Credit: Matthey Film
A Geocoris predator bug (left) attacks a tobacco hornworm larva.

This was the finding of a study conducted on wild tobacco plants (Nicotiana attenuata) recently published in Science by Silke Allmann and Ian T. Baldwin of Max Planck Institute for Chemical Ecology, in Germany (2010, 329, 1075). The researchers found that when tobacco hornworm caterpillars (Manduca sexta) munched on the plants, the insects’ saliva triggered an immediate release of green leaf volatiles (GLVs)—an S.O.S. signal to predator bugs of the genus Geocoris.

Unlike other herbivore-induced plant volatiles, GLVs—which consist of six-carbon aldehydes, alcohols, and their esters—are emitted by wounded leaves immediately after attack.

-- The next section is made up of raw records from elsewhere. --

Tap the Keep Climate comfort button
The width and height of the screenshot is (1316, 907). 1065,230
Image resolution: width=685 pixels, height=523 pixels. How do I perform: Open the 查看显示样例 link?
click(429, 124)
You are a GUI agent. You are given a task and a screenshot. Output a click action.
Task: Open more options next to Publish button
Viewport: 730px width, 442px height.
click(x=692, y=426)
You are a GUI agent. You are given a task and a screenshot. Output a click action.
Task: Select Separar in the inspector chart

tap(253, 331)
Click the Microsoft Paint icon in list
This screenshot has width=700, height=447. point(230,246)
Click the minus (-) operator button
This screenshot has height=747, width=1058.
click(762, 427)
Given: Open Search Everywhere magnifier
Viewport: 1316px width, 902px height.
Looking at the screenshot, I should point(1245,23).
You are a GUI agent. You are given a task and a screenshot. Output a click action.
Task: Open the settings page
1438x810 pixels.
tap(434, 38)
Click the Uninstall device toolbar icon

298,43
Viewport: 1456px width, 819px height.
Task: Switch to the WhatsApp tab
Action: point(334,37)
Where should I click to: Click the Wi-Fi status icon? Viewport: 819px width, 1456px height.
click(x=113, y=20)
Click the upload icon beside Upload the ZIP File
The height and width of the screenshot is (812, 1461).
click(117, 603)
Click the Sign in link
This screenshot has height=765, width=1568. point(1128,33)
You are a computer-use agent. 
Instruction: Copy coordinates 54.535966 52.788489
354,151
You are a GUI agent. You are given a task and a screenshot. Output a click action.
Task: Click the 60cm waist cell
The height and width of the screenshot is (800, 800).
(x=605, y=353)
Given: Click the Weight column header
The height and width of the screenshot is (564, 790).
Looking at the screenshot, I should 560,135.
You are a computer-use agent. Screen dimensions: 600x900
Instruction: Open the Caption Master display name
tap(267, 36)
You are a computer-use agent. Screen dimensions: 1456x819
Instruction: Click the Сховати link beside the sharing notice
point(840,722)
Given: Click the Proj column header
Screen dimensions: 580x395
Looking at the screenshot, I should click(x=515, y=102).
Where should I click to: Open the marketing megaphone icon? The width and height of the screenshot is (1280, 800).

For a predator, this quick defense response is “analogous to reading today’s paper,” Baldwin says. The GLV release broadcasts breaking news about “the exact location of the feeding herbivore,” he says.

Using gas chromatography-ion trap mass spectrometry and GC×GC time-of-flight MS, Allmann and Baldwin compared the ratio of (Z)- and (E)-GLV isomers emitted by mechanically wounded tobacco leaves with those treated with hornworm saliva. The researchers found that the caterpillar-spit-treated leaves released an increased amount of (E)-GLVs, such as (E)-hex-2-enal, that attracted the predator Geocoris bugs.

Although the researchers haven’t yet been able to identify the exact cause of this saliva-triggered isomerization, “our best guess is that it’s a heat-labile enzyme,” Baldwin says. “Silke is busy collecting lots of M. sexta larva spit and attempting to characterize this putative isomerase.”